▶ _Required task_
Write out the records again, beginning at the line that has "Screen dimensions: 616x558" and stopping after the line that has "pos(124,421)", and adjust every coordinate in the answers by adding -116. Leave the pictures out of the answer.
** start of Data shown **
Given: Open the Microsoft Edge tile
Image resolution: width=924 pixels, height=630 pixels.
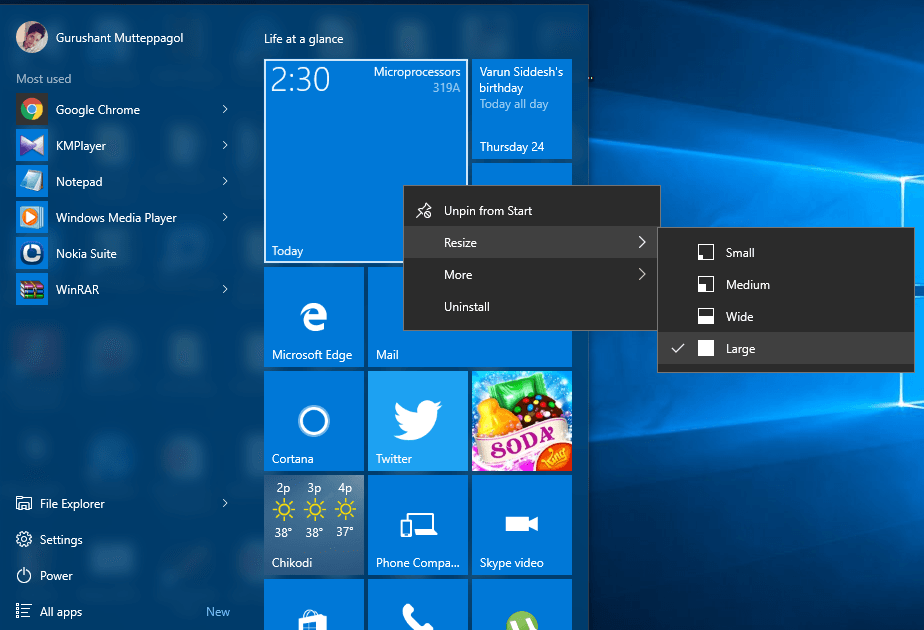Looking at the screenshot, I should pos(314,317).

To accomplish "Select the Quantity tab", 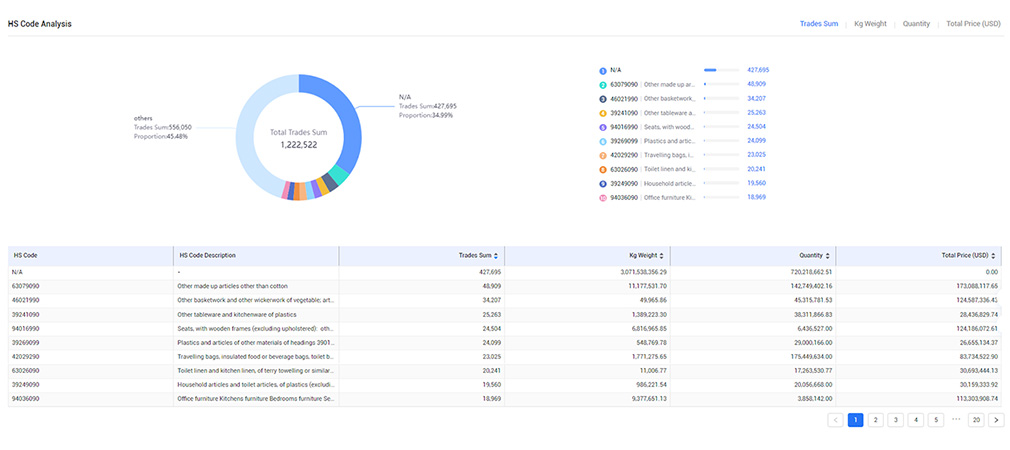I will coord(916,23).
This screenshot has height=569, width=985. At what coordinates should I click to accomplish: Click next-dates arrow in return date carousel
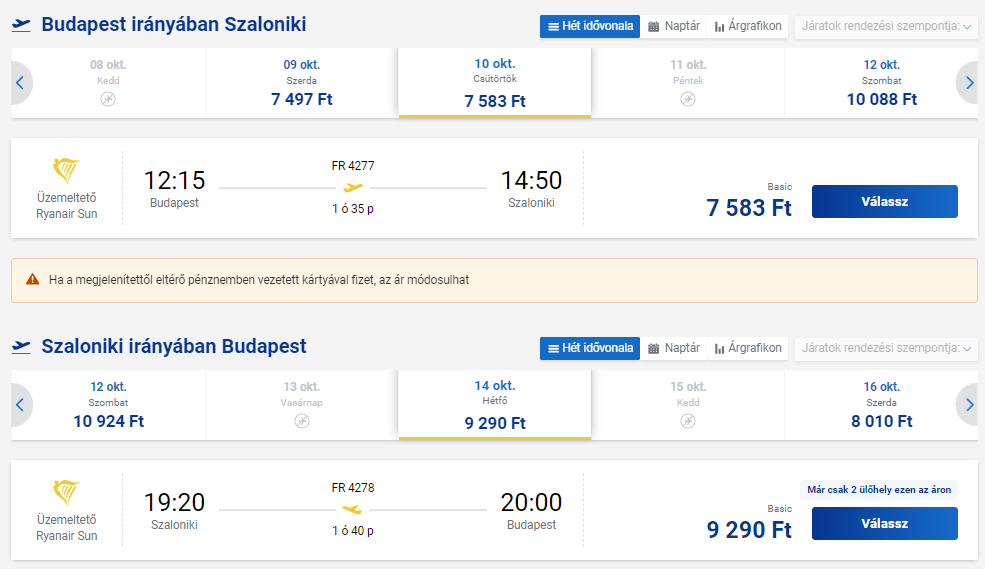[968, 405]
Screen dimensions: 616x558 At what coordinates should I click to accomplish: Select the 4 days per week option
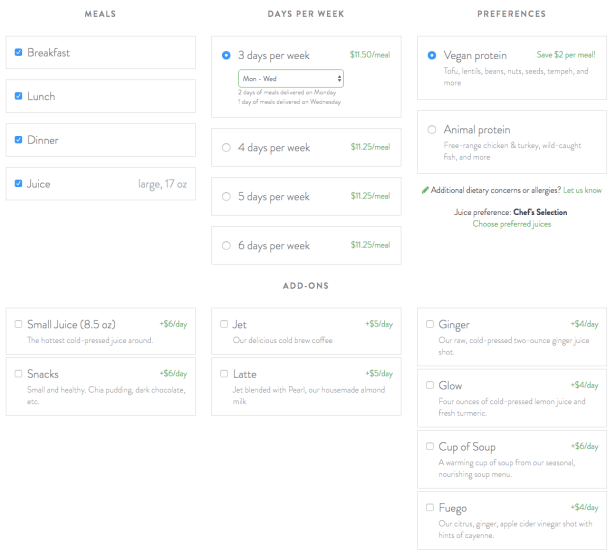point(226,148)
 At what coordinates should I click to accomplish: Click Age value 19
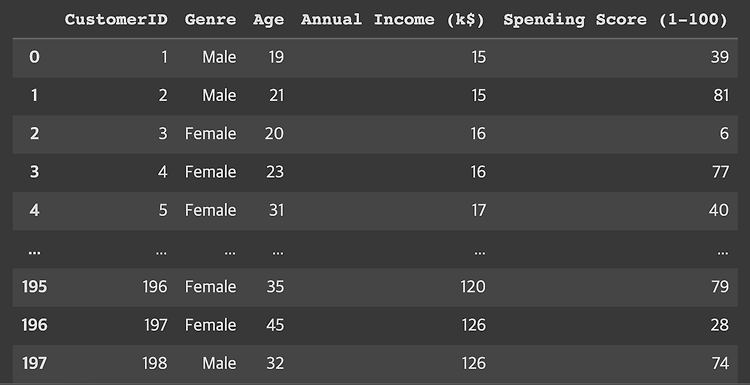[276, 57]
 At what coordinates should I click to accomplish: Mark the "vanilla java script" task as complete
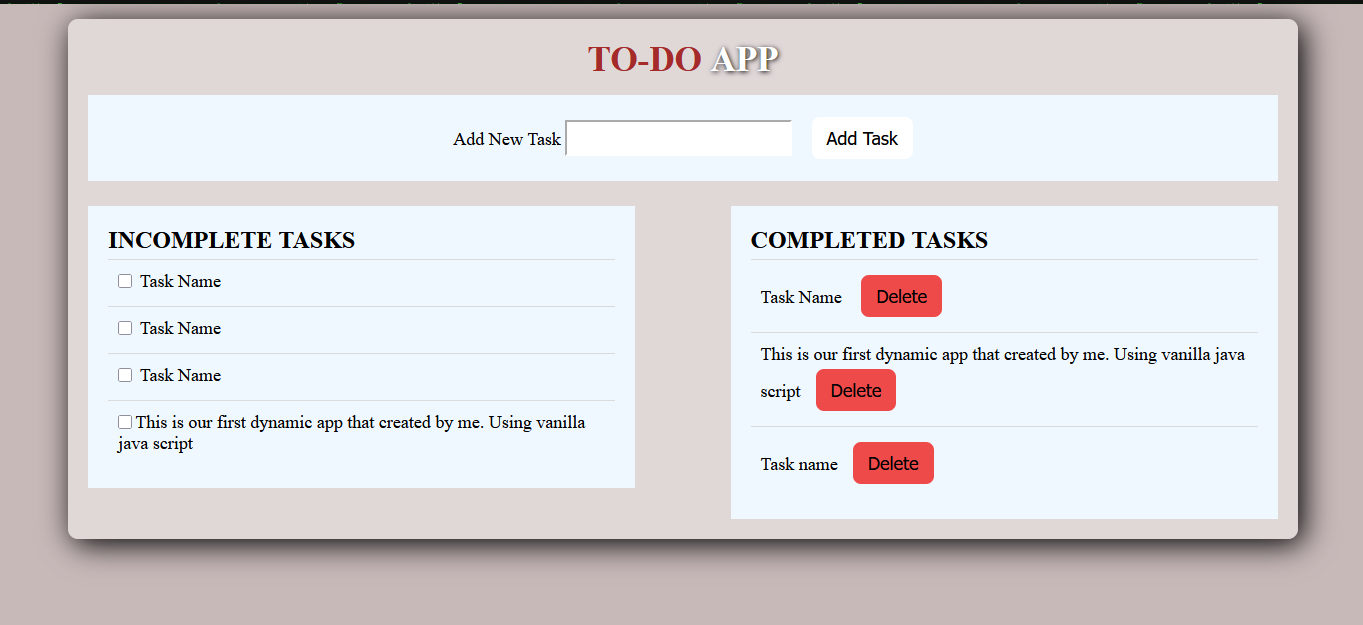pos(124,421)
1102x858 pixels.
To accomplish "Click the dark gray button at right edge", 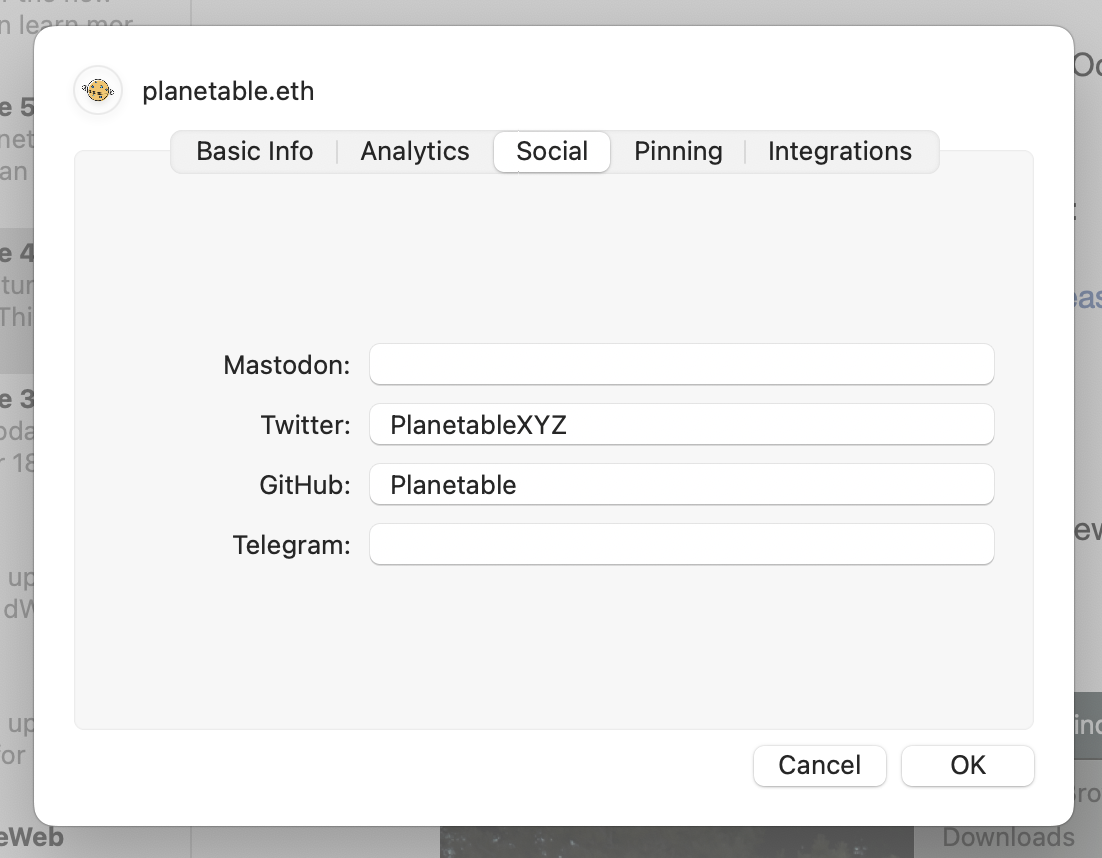I will coord(1087,724).
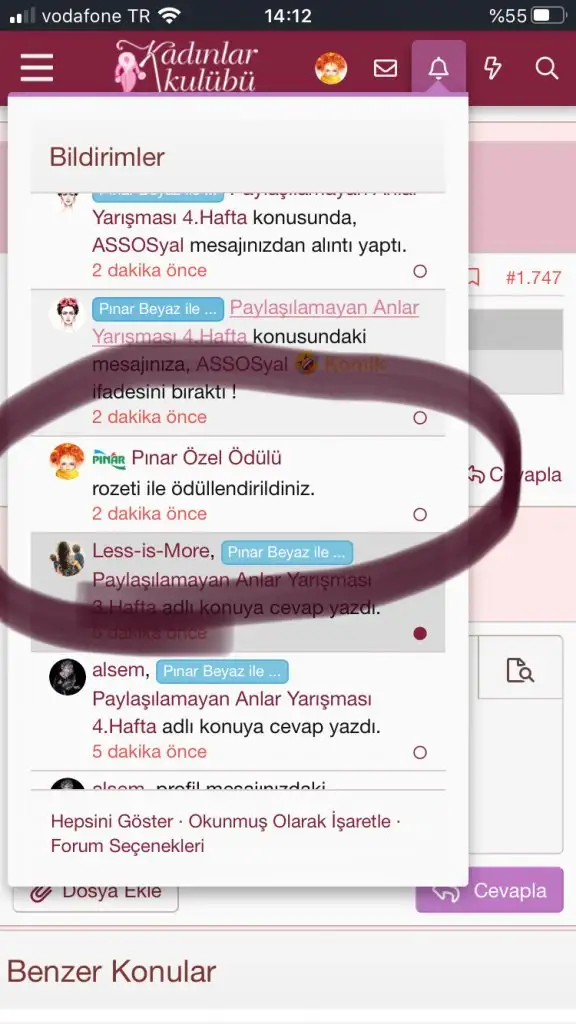Open the search magnifier icon
576x1024 pixels.
coord(547,68)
** end of Data shown **
▶ _Output of the task_
Screen dimensions: 616x558 At what coordinates should I click to accomplish: Select the 4 days per week option
point(110,32)
 At what coordinates should I click to accomplish: Click Age value 19
[160, -59]
 At what coordinates should I click to accomplish: Mark the "vanilla java script" task as complete
pos(8,305)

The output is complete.